This is an automated email from the ASF dual-hosted git repository.

zhengruifeng pushed a commit to branch master
in repository https://gitbox.apache.org/repos/asf/spark.git


The following commit(s) were added to refs/heads/master by this push:
     new a7886fc57726 [SPARK-57097][INFRA] Prevent merging Epic/Umbrella PRs in 
merge script
a7886fc57726 is described below

commit a7886fc577266c17de452871706e3d2be3402214
Author: Ruifeng Zheng <[email protected]>
AuthorDate: Thu May 28 14:48:38 2026 +0800

    [SPARK-57097][INFRA] Prevent merging Epic/Umbrella PRs in merge script
    
    ### What changes were proposed in this pull request?
    
    Add a fail-hard check in `dev/merge_spark_pr.py`: after fetching the JIRA 
summary for each `SPARK-NNNN` referenced in the PR title, abort the merge if 
any linked issue type is `Epic` or `Umbrella`. All offenders are collected in 
one pass and reported together so the committer can fix every blocker before 
re-running.
    
    Sample failure message:
    
        Cannot merge PR #56137. Linked JIRA(s) SPARK-1234 (Umbrella), 
SPARK-5678 (Epic) are Umbrella or Epic tickets and MUST not be resolved by a 
single PR. File Sub-task(s) under SPARK-1234 (Umbrella), SPARK-5678 (Epic) and 
update the PR title to reference the Sub-task(s) instead.
    
    ### Why are the changes needed?
    
    When the merge script completes a merge, it transitions the linked JIRA(s) 
to **Resolved** and stamps a **Fix Version** on them.
    
    PRs frequently end up referencing the wrong ticket - it is common for a 
contributor to drop the parent Epic/Umbrella ID into the title when they meant 
to create or reference a Sub-task.
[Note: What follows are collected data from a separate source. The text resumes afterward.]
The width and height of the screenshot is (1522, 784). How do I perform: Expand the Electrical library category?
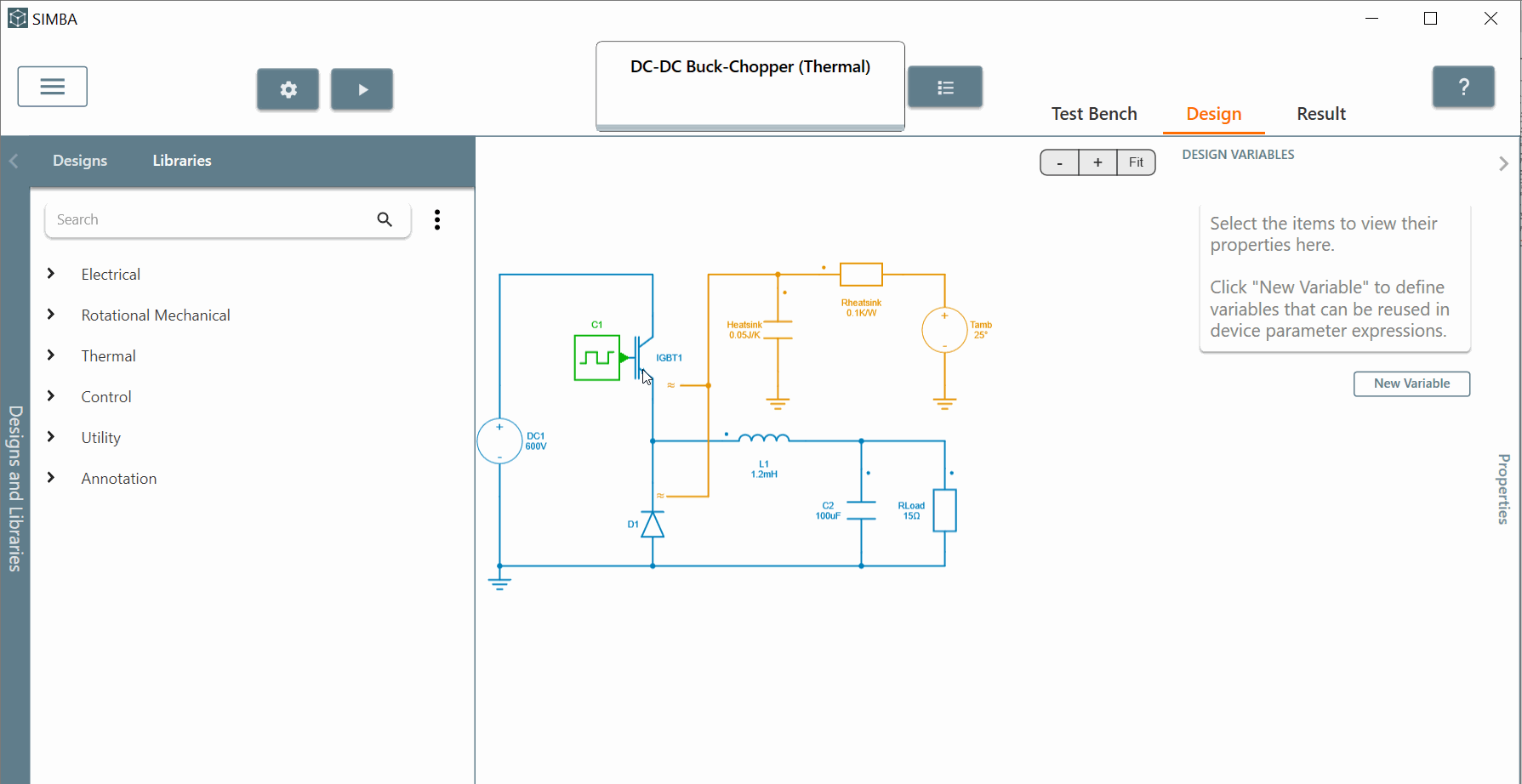coord(51,274)
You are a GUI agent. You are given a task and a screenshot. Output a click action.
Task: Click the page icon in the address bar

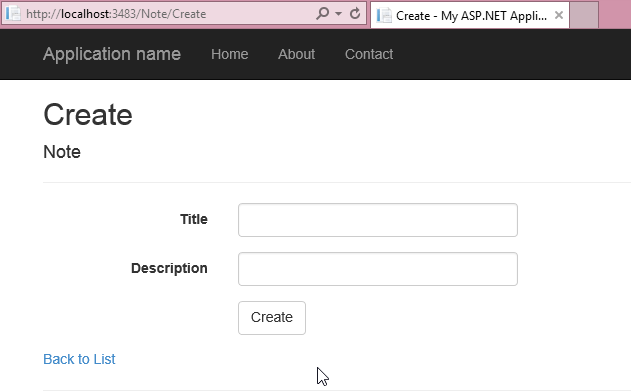point(13,14)
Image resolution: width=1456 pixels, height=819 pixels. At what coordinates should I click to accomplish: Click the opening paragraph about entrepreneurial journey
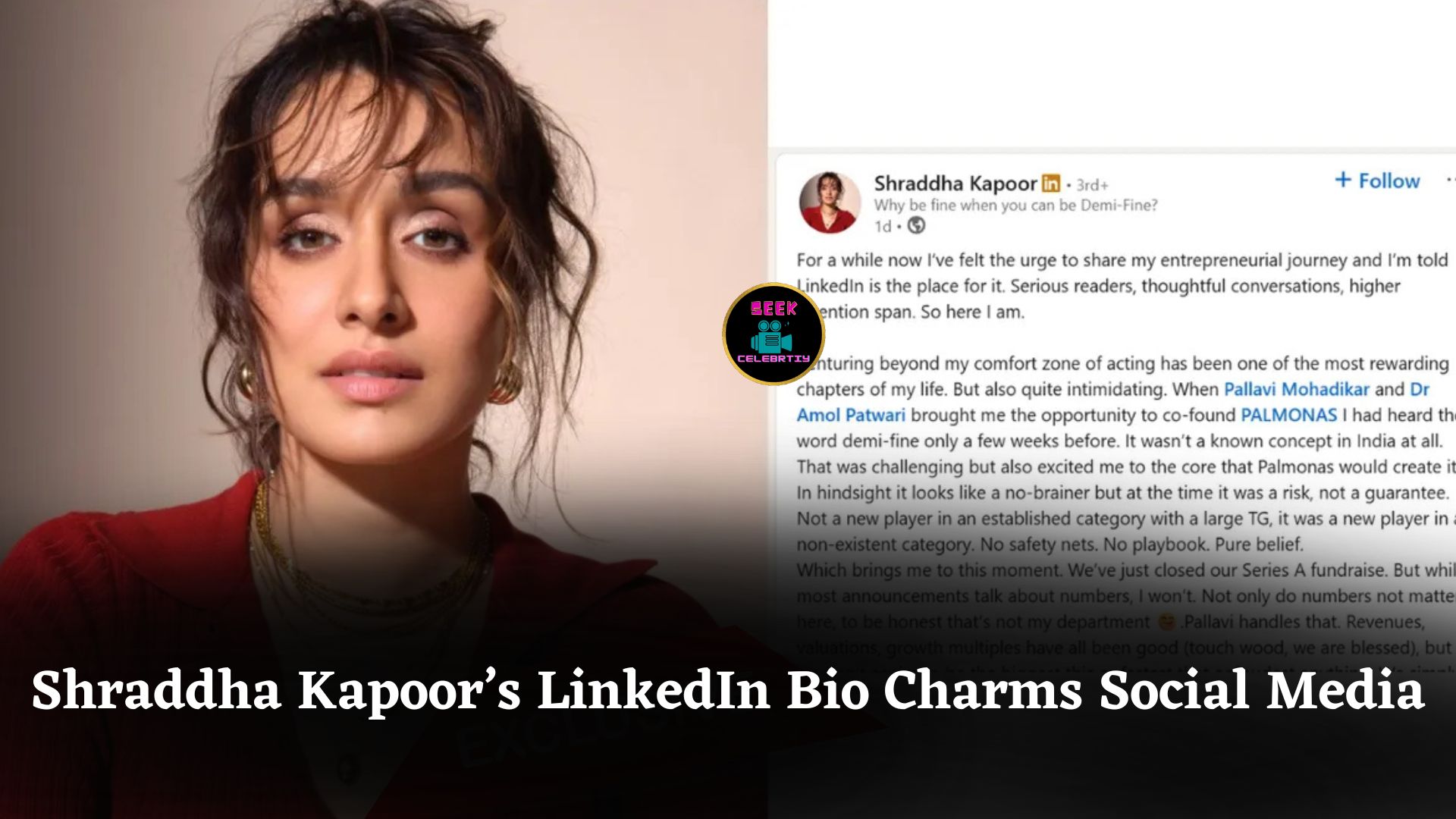click(1122, 286)
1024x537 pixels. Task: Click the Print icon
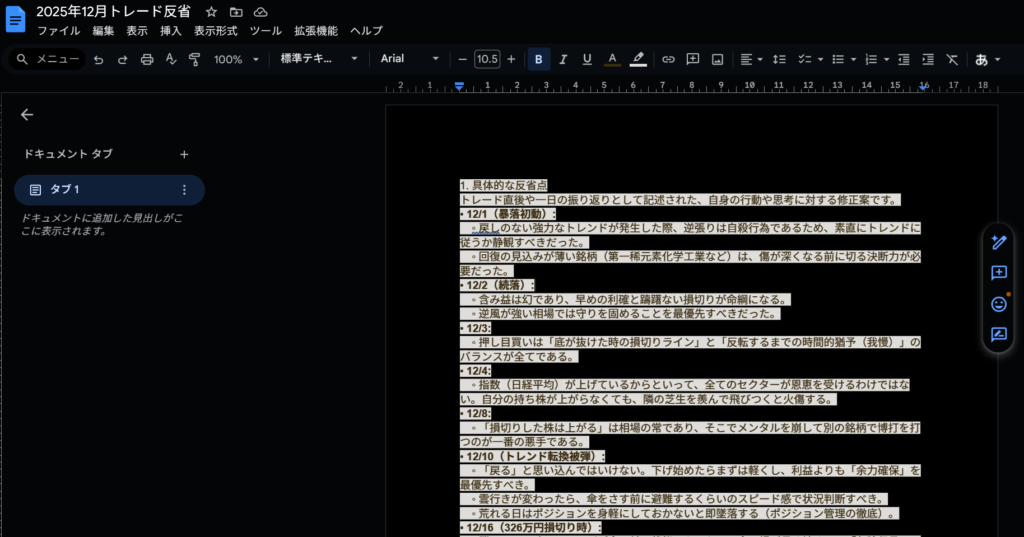[147, 60]
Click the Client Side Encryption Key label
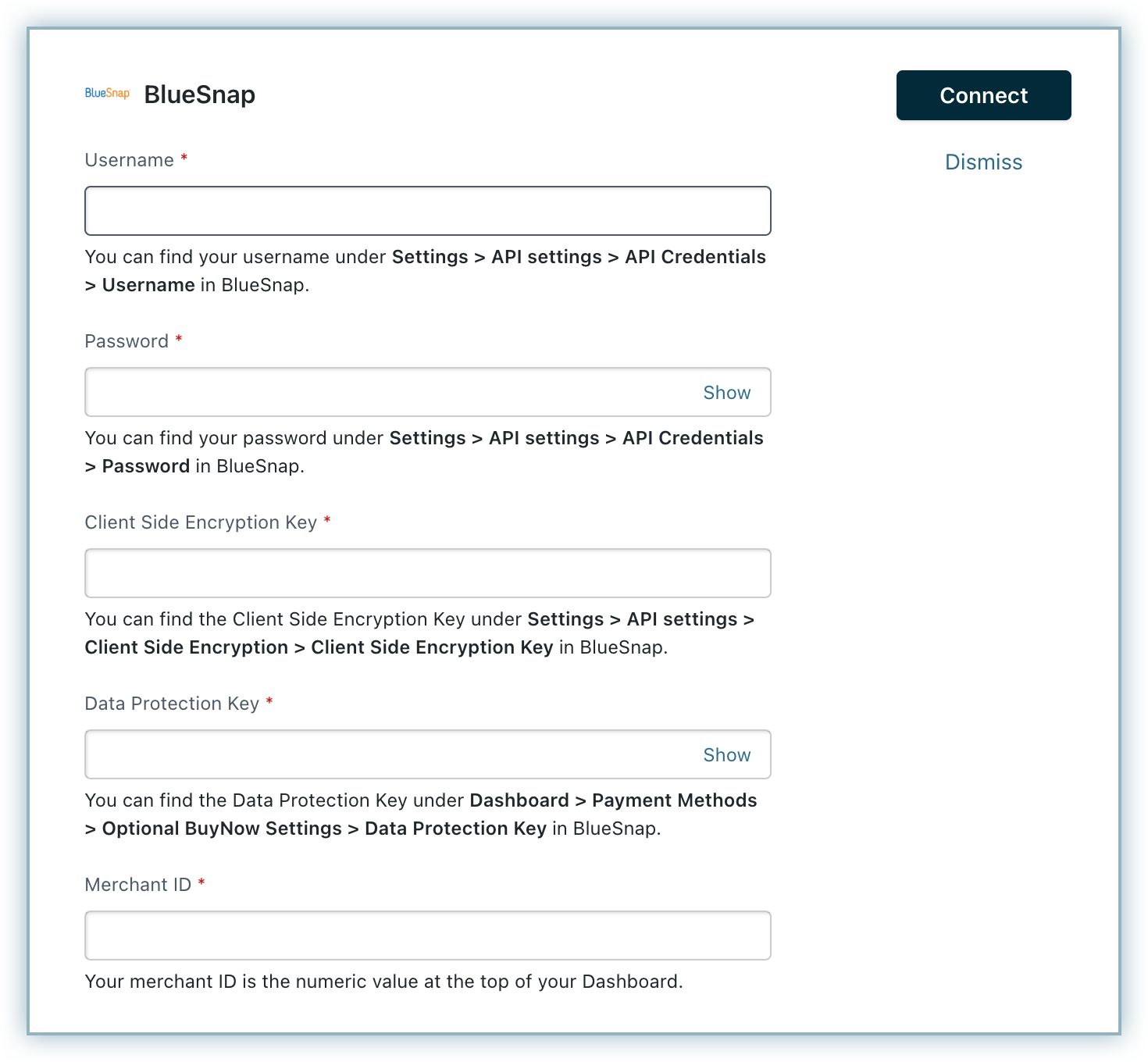The image size is (1148, 1062). (201, 522)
When that slips past the committer, the 
script silently auto-closes the Epic/Umbrella with a Fix Version, leaving the 
parent ticket in an incorrect **Resolved** state with a Fix Version it should 
not have. Cleaning that up later (reopening the Epic, removing the stray Fix 
Version, retransitioning) is m [...]
    
    Recent examples (all Umbrellas auto-resolved by the merge script):
    
    - [SPARK-54137](https://issues.apache.org/jira/browse/SPARK-54137) "Prepare 
Apache Spark 4.2.0" - the release-prep umbrella. PR #53445 was titled 
`[SPARK-54137][SQL][CONNECT] Remove redundant observed-metrics responses` at 
merge time. The script stamped the umbrella **Resolved / Fix Version 4.2.0** on 
2025-12-22 - within 13 seconds of the merge commit. A maintainer had to 
hand-reopen the umbrella and clear the Fix Version on 2026-01-06; the PR was 
retitled to its proper Sub-task SPARK [...]
    - [SPARK-54119](https://issues.apache.org/jira/browse/SPARK-54119) "Metrics 
& semantic modeling in Spark" - Umbrella stuck at **Resolved / Fix Version 
4.2.0** after 4 linked PRs: #55449, #55487, #55983, #56010.
    - [SPARK-56395](https://issues.apache.org/jira/browse/SPARK-56395) "SPIP: 
NEAREST BY Top-K Ranking Join" - Umbrella stuck at **Resolved / Fix Version 
4.2.0** after 5 linked PRs: #55629, #55681, #55682, #55688, #55873.
    
    Failing the merge before the JIRA transition runs forces a quick title fix 
(or a Sub-task creation) at merge time, and keeps Epic/Umbrella status accurate.
    
    ### Does this PR introduce _any_ user-facing change?
    
    No. Committer tooling only.
    
    ### How was this patch tested?
    
    - `python3 -m py_compile dev/merge_spark_pr.py` succeeds.
    - Existing doctests still pass: `python3 -m doctest dev/merge_spark_pr.py` 
- 57/57.
    - The new check only runs when `asf_jira` is initialized, leaving the 
no-JIRA path unchanged, and the per-ID fetch-error path is preserved.
    
    ### Was this patch authored or co-authored using generative AI tooling?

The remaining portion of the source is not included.